UNESCO and ALIPH to rehabilitate Mali’s Bandiagara World Heritage site and support conflict-affected communities
UNESCO will support the social cohesion and resilience of communities suffering from years of armed conflict in central Mali as part of a major new project, made possible through USD 1 million in funding from the International Alliance for the Protection of Heritage in Conflict Areas (ALIPH).
The project will provide critical support to the rehabilitation of the World Heritage site of “Cliff of Bandiagara (Land of the Dogons)”, home to 289 villages spread over 400,000 hectares in the country’s Mopti Region.
“Culture is not only all too often a victim of protracted armed conflicts – it is also a critical source of resilience and an important foundation for peacebuilding,” said UNESCO’s Director-General, Audrey Azoulay. “Through this new project, in collaboration with the Malian authorities and with funding from ALIPH, we aim to place culture at the heart of efforts to support the communities that call this area home.”
The three-year project in Bandiagara aims to rehabilitate damaged architectural heritage, notably housing, granaries and sites dedicated to traditional culture, as well as to restore the production of cultural objects, and safeguard ceremonial objects in a memorial collection.
Through the rehabilitation and safeguarding of the region’s cultural practices, the project will help reinforce the social fabric, and build social cohesion and peace among the communities of the Dogon country. Income generation activities for women are central to this project to promote reconciliation between communities and foster the protection of heritage in the challenging context of the COVID-19 pandemic.
In 2012, Mali became the epicentre of a large-scale political and security crisis driven by the arrival of armed groups in the northern and central parts of the country. In addition to claiming civilian lives and creating insecurity, the crisis caused the total or partial destruction of close to 30 villages, of which half are located within the boundaries of the World Heritage property of the Cliff of Bandiagara (Land of the Dogon). The destruction of the villages resulted in significant damage to or loss of numerous traditional buildings and cultural objects, and the deterioration of cultural practices and traditions of the Dogon, Peuls, Bozo, Bambara and Sonrhai groups. The gradual disappearance of such cultural practices as traditional funerary rituals, and masked dances, as well as the Yaaral and the Degal festivities fueled intercommunal strife.

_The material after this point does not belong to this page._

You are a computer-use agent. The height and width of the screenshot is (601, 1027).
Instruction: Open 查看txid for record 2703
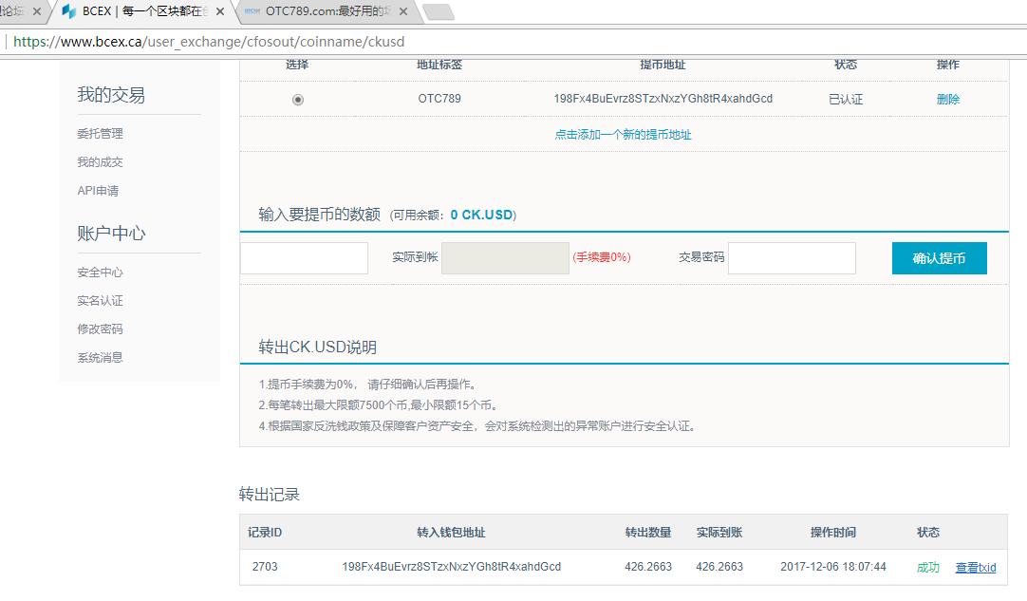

“ALIPH was established in 2017, in part as a response to the destruction of Mali’s cultural heritage,” said Dr Thomas S. Kaplan, ALIPH Chairman. “Our partnership with UNESCO and Malian authorities constitutes a concrete, ambitious plan to save cultural heritage treasures that have been endangered by conflict. This joint effort is guided by the collective conviction that cultural heritage plays a critical role in building social cohesion and, ultimately, peace.”
UNESCO experts will work closely with a team of Malian experts from the Ministry of Culture, the National Direction of Cultural Heritage (DNPC), the Cultural Mission of Bandiagara (BCM), and the United Nations Multidimensional Integrated Stabilization Mission in Mali (MINUSMA), alongside local communities. The intervention in Bandiagara builds on UNESCO’s rehabilitation initiatives in Mali since 2012, and the evaluation and mediation work carried out in 2019 following spiralling inter-communal violence in the area.
The Cliff of Bandiagara is a vast cultural landscape covering 400,000 hectares across three natural regions: sandstone plateau, escarpment, and plains. The communities have a very close relationship with their environment, which is expressed in sacred rituals and traditions. The property was inscribed on UNESCO’s World Heritage List in 1989.